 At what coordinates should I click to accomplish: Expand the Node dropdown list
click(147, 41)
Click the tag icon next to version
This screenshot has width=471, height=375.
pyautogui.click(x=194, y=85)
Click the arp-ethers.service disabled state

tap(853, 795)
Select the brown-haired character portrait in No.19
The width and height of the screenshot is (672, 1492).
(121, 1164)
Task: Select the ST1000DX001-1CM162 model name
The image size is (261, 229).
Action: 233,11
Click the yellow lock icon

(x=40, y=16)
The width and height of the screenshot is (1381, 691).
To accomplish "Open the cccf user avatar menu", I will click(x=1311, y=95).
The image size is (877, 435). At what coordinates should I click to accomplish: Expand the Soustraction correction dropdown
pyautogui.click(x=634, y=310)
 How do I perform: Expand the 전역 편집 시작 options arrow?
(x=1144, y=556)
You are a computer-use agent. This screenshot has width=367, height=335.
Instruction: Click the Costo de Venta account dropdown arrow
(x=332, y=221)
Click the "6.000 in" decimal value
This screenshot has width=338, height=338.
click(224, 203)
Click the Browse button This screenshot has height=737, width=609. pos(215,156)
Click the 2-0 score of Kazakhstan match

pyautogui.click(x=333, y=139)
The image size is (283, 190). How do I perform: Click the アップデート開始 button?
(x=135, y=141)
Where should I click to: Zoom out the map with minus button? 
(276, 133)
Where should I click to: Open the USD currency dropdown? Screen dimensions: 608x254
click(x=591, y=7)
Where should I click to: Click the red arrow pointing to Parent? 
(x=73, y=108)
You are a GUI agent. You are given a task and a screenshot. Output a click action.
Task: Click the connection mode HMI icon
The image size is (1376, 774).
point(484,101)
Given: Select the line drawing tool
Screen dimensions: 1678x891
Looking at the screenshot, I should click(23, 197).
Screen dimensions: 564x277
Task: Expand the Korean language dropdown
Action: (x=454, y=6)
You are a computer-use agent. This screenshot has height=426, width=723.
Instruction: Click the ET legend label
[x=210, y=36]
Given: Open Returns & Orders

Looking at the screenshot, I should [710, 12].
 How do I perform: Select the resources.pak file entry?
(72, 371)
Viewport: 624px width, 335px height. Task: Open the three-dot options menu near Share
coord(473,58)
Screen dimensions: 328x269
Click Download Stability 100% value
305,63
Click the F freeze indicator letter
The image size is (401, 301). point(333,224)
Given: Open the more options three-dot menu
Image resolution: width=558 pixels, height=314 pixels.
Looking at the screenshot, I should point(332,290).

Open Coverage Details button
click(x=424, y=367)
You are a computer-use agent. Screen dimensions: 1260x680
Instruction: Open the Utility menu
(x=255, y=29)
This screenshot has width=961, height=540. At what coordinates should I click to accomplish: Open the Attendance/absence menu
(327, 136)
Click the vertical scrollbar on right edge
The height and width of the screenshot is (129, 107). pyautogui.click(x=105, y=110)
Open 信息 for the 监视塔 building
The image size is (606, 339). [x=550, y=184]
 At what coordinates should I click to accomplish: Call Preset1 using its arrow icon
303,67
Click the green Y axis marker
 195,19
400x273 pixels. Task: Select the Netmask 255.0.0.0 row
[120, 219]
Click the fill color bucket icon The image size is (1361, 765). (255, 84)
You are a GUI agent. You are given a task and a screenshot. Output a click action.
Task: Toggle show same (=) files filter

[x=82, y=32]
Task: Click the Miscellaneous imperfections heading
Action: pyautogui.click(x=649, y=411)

### Set exercise
Please rewrite all the records above with every "Instruction" changed to "Goal" and nothing else altered.

### Exercise answer
 At what coordinates should I click to accomplish: Expand the Node dropdown list
click(147, 41)
Click the tag icon next to version
This screenshot has width=471, height=375.
pyautogui.click(x=194, y=85)
Click the arp-ethers.service disabled state

tap(853, 795)
Select the brown-haired character portrait in No.19
The width and height of the screenshot is (672, 1492).
(121, 1164)
Task: Select the ST1000DX001-1CM162 model name
The image size is (261, 229).
Action: 233,11
Click the yellow lock icon

(x=40, y=16)
The width and height of the screenshot is (1381, 691).
To accomplish "Open the cccf user avatar menu", I will click(x=1311, y=95).
The image size is (877, 435). At what coordinates should I click to accomplish: Expand the Soustraction correction dropdown
pyautogui.click(x=634, y=310)
 How do I perform: Expand the 전역 편집 시작 options arrow?
(x=1144, y=556)
You are a computer-use agent. This screenshot has width=367, height=335.
Goal: Click the Costo de Venta account dropdown arrow
(x=332, y=221)
Click the "6.000 in" decimal value
This screenshot has width=338, height=338.
click(224, 203)
Click the Browse button This screenshot has height=737, width=609. pos(215,156)
Click the 2-0 score of Kazakhstan match

pyautogui.click(x=333, y=139)
The image size is (283, 190). How do I perform: Click the アップデート開始 button?
(x=135, y=141)
Where should I click to: Zoom out the map with minus button? 
(276, 133)
Where should I click to: Open the USD currency dropdown? Screen dimensions: 608x254
click(x=591, y=7)
Where should I click to: Click the red arrow pointing to Parent? 
(x=73, y=108)
You are a GUI agent. You are given a task and a screenshot. Output a click action.
Task: Click the connection mode HMI icon
The image size is (1376, 774).
point(484,101)
Given: Select the line drawing tool
Screen dimensions: 1678x891
Looking at the screenshot, I should click(23, 197).
Screen dimensions: 564x277
Task: Expand the Korean language dropdown
Action: (x=454, y=6)
You are a computer-use agent. This screenshot has height=426, width=723.
Goal: Click the ET legend label
[x=210, y=36]
Given: Open Returns & Orders

Looking at the screenshot, I should [710, 12].
 How do I perform: Select the resources.pak file entry?
(72, 371)
Viewport: 624px width, 335px height. Task: Open the three-dot options menu near Share
coord(473,58)
Screen dimensions: 328x269
Click Download Stability 100% value
305,63
Click the F freeze indicator letter
The image size is (401, 301). point(333,224)
Given: Open the more options three-dot menu
Image resolution: width=558 pixels, height=314 pixels.
Looking at the screenshot, I should point(332,290).

Open Coverage Details button
click(x=424, y=367)
You are a computer-use agent. Screen dimensions: 1260x680
Goal: Open the Utility menu
(x=255, y=29)
This screenshot has width=961, height=540. At what coordinates should I click to accomplish: Open the Attendance/absence menu
(327, 136)
Click the vertical scrollbar on right edge
The height and width of the screenshot is (129, 107). pyautogui.click(x=105, y=110)
Open 信息 for the 监视塔 building
The image size is (606, 339). [x=550, y=184]
 At what coordinates should I click to accomplish: Call Preset1 using its arrow icon
303,67
Click the green Y axis marker
 195,19
400x273 pixels. Task: Select the Netmask 255.0.0.0 row
[120, 219]
Click the fill color bucket icon The image size is (1361, 765). (255, 84)
You are a GUI agent. You are given a task and a screenshot. Output a click action.
Task: Toggle show same (=) files filter

[x=82, y=32]
Task: Click the Miscellaneous imperfections heading
Action: pyautogui.click(x=649, y=411)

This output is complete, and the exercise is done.